After suffering its worst post-war recession in 2009, "we are now experiencing XL growth," German Economy Minister Rainer Bruederle said of the data, the best since reunification in 1990 after a 45-year Cold War division.
However, Chris Williamson of London-based Markit economists argued that German manufacturers were winning export sales because concerns about weaker Mediterranean partners were helping to keep the euro down.
"It remains to be seen if the buoyancy of the eurozone’s core spills over to the periphery, or whether the periphery drags the core down," Williamson said.
Frankfurt-based Commerzbank analyst Christoph Weil agreed that the German growth, routinely described as "stellar," was above all driven by rising overseas demand and low interest rates.
"This speed is unlikely to be sustained," he cautioned.
World Bank President Robert Zoellick, speaking in Latvia which endured the EU's deepest recession with a contraction of a whopping 18 percent in 2009, said the "very good" news from Germany did not mean policymakers could rest easy.
"Not everyone can export their way out of a crisis," Zoellick said, referring to Germany's trump card. "We all have to be alert and anticipate."
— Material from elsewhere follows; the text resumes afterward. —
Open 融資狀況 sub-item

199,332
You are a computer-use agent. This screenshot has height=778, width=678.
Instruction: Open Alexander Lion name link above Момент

A 1.0 percent expansion across the 16 eurozone nations, and the 27-member European Union as a whole, was "the sharpest in four years," Jennifer McKeown of London-based Capital Economics said.
After managing just 0.2 percent in the first quarter, growth beat forecasts and outpaced that of the United States, which posted a quarterly gain of 0.6 percent in the second, down from 0.9 percent between January and March.
Amsterdam-based Nick Kounis of ABN AMRO said worries over a "double-dip" recession now centre "on the other side of the Atlantic."
Today's picture could be misleading, Kounis said, warning that spending cuts in almost all countries will make for a long and bumpy road while "the deepening of Greece’s recession is a timely reminder" of the underlying problems.
Greece's economy shrank 1.5 percent in the second quarter after 0.8 percent in the first, hit by savage cuts agreed with the EU and the International Monetary Fund in exchange for a massive bailout loan.
"All in all, we think the second quarter marked the peak of the bounce-back," Martin Lueck of Frankfurt-based UBS Investment Research said.
Milan-based UniCredit economist Chiara Corsa said he would "stick to" eurozone growth forecasts of 1.5 percent this year, slipping to 1.3 percent in 2011.
On the upside, Britain posted a 1.l percent expansion and France -- Europe's biggest economy after Germany -- 0.6 percent.
Paris now expects growth of 1.4 percent this year, although Oscar Bernal of ING in London also warned of a slowdown there, citing one of the eurozone's largest fiscal deficits.
Heavyweight struggler Spain, which only escaped recession in the first quarter, saw its economy grow by 0.2 percent, while the Netherlands and Austria each performed strongly with a 0.9 percent gain.
The eurozone's trade balance also delivered a 2.4-billion-euro June surplus on Friday while US data was mixed again, with 0.4-percent rise for retail sales for July welcomed but below forecasts for a gain of 0.5 percent.